> [WHAT YOU WILL DO]:
Reproduce the following lines word for word, keeping every one of them.

Excerpt from a dataset
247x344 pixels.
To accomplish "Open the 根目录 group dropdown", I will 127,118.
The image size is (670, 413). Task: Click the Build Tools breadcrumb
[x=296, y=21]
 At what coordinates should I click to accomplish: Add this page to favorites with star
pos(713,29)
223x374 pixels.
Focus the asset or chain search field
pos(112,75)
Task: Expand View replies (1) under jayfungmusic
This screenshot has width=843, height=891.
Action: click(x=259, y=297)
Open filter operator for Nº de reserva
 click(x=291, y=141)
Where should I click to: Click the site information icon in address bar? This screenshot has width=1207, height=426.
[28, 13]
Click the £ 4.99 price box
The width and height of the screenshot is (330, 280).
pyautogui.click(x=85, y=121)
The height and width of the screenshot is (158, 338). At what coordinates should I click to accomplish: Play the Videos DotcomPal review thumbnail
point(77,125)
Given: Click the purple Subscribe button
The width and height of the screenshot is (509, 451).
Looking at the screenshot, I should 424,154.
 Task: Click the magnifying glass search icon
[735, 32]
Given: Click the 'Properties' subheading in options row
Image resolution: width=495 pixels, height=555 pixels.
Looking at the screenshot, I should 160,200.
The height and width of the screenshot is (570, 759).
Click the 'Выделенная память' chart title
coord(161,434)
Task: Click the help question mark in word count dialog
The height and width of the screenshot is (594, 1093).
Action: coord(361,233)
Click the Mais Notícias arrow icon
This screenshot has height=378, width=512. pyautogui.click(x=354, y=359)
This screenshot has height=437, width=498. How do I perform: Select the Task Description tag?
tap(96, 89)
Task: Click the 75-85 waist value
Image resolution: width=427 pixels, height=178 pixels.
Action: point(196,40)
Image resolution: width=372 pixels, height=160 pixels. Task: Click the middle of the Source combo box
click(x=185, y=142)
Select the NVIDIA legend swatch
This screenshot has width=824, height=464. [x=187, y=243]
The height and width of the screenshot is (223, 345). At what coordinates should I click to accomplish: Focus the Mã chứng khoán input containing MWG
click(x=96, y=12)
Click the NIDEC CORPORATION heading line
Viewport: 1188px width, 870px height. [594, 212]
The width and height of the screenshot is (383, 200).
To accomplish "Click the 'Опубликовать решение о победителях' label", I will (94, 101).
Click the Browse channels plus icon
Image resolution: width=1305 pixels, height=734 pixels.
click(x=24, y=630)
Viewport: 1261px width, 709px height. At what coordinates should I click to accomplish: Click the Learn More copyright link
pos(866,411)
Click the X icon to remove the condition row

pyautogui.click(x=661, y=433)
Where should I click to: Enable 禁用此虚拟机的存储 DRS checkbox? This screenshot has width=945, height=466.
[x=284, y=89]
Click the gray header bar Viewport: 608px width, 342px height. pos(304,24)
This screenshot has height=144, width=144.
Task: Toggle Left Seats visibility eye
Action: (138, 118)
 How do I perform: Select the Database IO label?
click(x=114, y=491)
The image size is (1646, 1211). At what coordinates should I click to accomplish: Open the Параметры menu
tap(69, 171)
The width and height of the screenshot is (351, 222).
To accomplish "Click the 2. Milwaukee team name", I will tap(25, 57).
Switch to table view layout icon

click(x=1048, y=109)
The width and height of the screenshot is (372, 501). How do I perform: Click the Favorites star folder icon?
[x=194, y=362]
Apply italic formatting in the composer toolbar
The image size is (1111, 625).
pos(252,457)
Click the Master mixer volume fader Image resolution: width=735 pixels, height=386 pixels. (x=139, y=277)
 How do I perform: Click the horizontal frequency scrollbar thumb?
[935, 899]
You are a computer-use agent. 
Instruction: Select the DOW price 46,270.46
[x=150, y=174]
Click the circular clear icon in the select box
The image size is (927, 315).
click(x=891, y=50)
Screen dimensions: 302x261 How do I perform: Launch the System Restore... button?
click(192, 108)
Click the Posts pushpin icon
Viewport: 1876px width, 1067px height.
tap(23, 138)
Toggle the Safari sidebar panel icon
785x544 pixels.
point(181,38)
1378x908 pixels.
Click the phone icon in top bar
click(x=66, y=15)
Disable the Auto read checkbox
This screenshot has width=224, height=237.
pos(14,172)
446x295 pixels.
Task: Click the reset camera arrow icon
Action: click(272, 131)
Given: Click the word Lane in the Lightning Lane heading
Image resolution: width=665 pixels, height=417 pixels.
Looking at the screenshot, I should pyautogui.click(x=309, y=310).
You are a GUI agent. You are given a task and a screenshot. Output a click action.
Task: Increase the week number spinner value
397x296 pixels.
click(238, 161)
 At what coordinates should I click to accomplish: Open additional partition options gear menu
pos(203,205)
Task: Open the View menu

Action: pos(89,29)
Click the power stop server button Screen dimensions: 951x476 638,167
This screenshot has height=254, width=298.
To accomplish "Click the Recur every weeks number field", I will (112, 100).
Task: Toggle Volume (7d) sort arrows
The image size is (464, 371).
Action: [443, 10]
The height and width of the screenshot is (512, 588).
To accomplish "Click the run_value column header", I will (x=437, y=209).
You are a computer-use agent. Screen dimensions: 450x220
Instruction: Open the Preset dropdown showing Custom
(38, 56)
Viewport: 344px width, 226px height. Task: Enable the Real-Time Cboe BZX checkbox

> [COMPLETED EXERCISE]:
247x344 pixels.
To accomplish "Open the 根目录 group dropdown", I will 127,118.
The image size is (670, 413). Task: Click the Build Tools breadcrumb
[x=296, y=21]
 At what coordinates should I click to accomplish: Add this page to favorites with star
pos(713,29)
223x374 pixels.
Focus the asset or chain search field
pos(112,75)
Task: Expand View replies (1) under jayfungmusic
This screenshot has width=843, height=891.
Action: click(x=259, y=297)
Open filter operator for Nº de reserva
 click(x=291, y=141)
Where should I click to: Click the site information icon in address bar? This screenshot has width=1207, height=426.
[28, 13]
Click the £ 4.99 price box
The width and height of the screenshot is (330, 280).
pyautogui.click(x=85, y=121)
The height and width of the screenshot is (158, 338). At what coordinates should I click to accomplish: Play the Videos DotcomPal review thumbnail
point(77,125)
Given: Click the purple Subscribe button
The width and height of the screenshot is (509, 451).
Looking at the screenshot, I should 424,154.
 Task: Click the magnifying glass search icon
[735, 32]
Given: Click the 'Properties' subheading in options row
Image resolution: width=495 pixels, height=555 pixels.
Looking at the screenshot, I should 160,200.
The height and width of the screenshot is (570, 759).
Click the 'Выделенная память' chart title
coord(161,434)
Task: Click the help question mark in word count dialog
The height and width of the screenshot is (594, 1093).
Action: coord(361,233)
Click the Mais Notícias arrow icon
This screenshot has height=378, width=512. pyautogui.click(x=354, y=359)
This screenshot has height=437, width=498. How do I perform: Select the Task Description tag?
tap(96, 89)
Task: Click the 75-85 waist value
Image resolution: width=427 pixels, height=178 pixels.
Action: point(196,40)
Image resolution: width=372 pixels, height=160 pixels. Task: Click the middle of the Source combo box
click(x=185, y=142)
Select the NVIDIA legend swatch
This screenshot has width=824, height=464. [x=187, y=243]
The height and width of the screenshot is (223, 345). At what coordinates should I click to accomplish: Focus the Mã chứng khoán input containing MWG
click(x=96, y=12)
Click the NIDEC CORPORATION heading line
Viewport: 1188px width, 870px height. [594, 212]
The width and height of the screenshot is (383, 200).
To accomplish "Click the 'Опубликовать решение о победителях' label", I will (94, 101).
Click the Browse channels plus icon
Image resolution: width=1305 pixels, height=734 pixels.
click(x=24, y=630)
Viewport: 1261px width, 709px height. At what coordinates should I click to accomplish: Click the Learn More copyright link
pos(866,411)
Click the X icon to remove the condition row

pyautogui.click(x=661, y=433)
Where should I click to: Enable 禁用此虚拟机的存储 DRS checkbox? This screenshot has width=945, height=466.
[x=284, y=89]
Click the gray header bar Viewport: 608px width, 342px height. pos(304,24)
This screenshot has height=144, width=144.
Task: Toggle Left Seats visibility eye
Action: (138, 118)
 How do I perform: Select the Database IO label?
click(x=114, y=491)
The image size is (1646, 1211). At what coordinates should I click to accomplish: Open the Параметры menu
tap(69, 171)
The width and height of the screenshot is (351, 222).
To accomplish "Click the 2. Milwaukee team name", I will tap(25, 57).
Switch to table view layout icon

click(x=1048, y=109)
The width and height of the screenshot is (372, 501). How do I perform: Click the Favorites star folder icon?
[x=194, y=362]
Apply italic formatting in the composer toolbar
The image size is (1111, 625).
pos(252,457)
Click the Master mixer volume fader Image resolution: width=735 pixels, height=386 pixels. (x=139, y=277)
 How do I perform: Click the horizontal frequency scrollbar thumb?
[935, 899]
You are a computer-use agent. 
Instruction: Select the DOW price 46,270.46
[x=150, y=174]
Click the circular clear icon in the select box
The image size is (927, 315).
click(x=891, y=50)
Screen dimensions: 302x261 How do I perform: Launch the System Restore... button?
click(192, 108)
Click the Posts pushpin icon
Viewport: 1876px width, 1067px height.
tap(23, 138)
Toggle the Safari sidebar panel icon
785x544 pixels.
point(181,38)
1378x908 pixels.
Click the phone icon in top bar
click(x=66, y=15)
Disable the Auto read checkbox
This screenshot has width=224, height=237.
pos(14,172)
446x295 pixels.
Task: Click the reset camera arrow icon
Action: click(272, 131)
Given: Click the word Lane in the Lightning Lane heading
Image resolution: width=665 pixels, height=417 pixels.
Looking at the screenshot, I should pyautogui.click(x=309, y=310).
You are a GUI agent. You are given a task and a screenshot. Output a click action.
Task: Increase the week number spinner value
397x296 pixels.
click(238, 161)
 At what coordinates should I click to accomplish: Open additional partition options gear menu
pos(203,205)
Task: Open the View menu

Action: pos(89,29)
Click the power stop server button Screen dimensions: 951x476 638,167
This screenshot has height=254, width=298.
To accomplish "Click the Recur every weeks number field", I will (112, 100).
Task: Toggle Volume (7d) sort arrows
The image size is (464, 371).
Action: [443, 10]
The height and width of the screenshot is (512, 588).
To accomplish "Click the run_value column header", I will (x=437, y=209).
You are a computer-use agent. Screen dimensions: 450x220
Instruction: Open the Preset dropdown showing Custom
(38, 56)
Viewport: 344px width, 226px height. Task: Enable the Real-Time Cboe BZX checkbox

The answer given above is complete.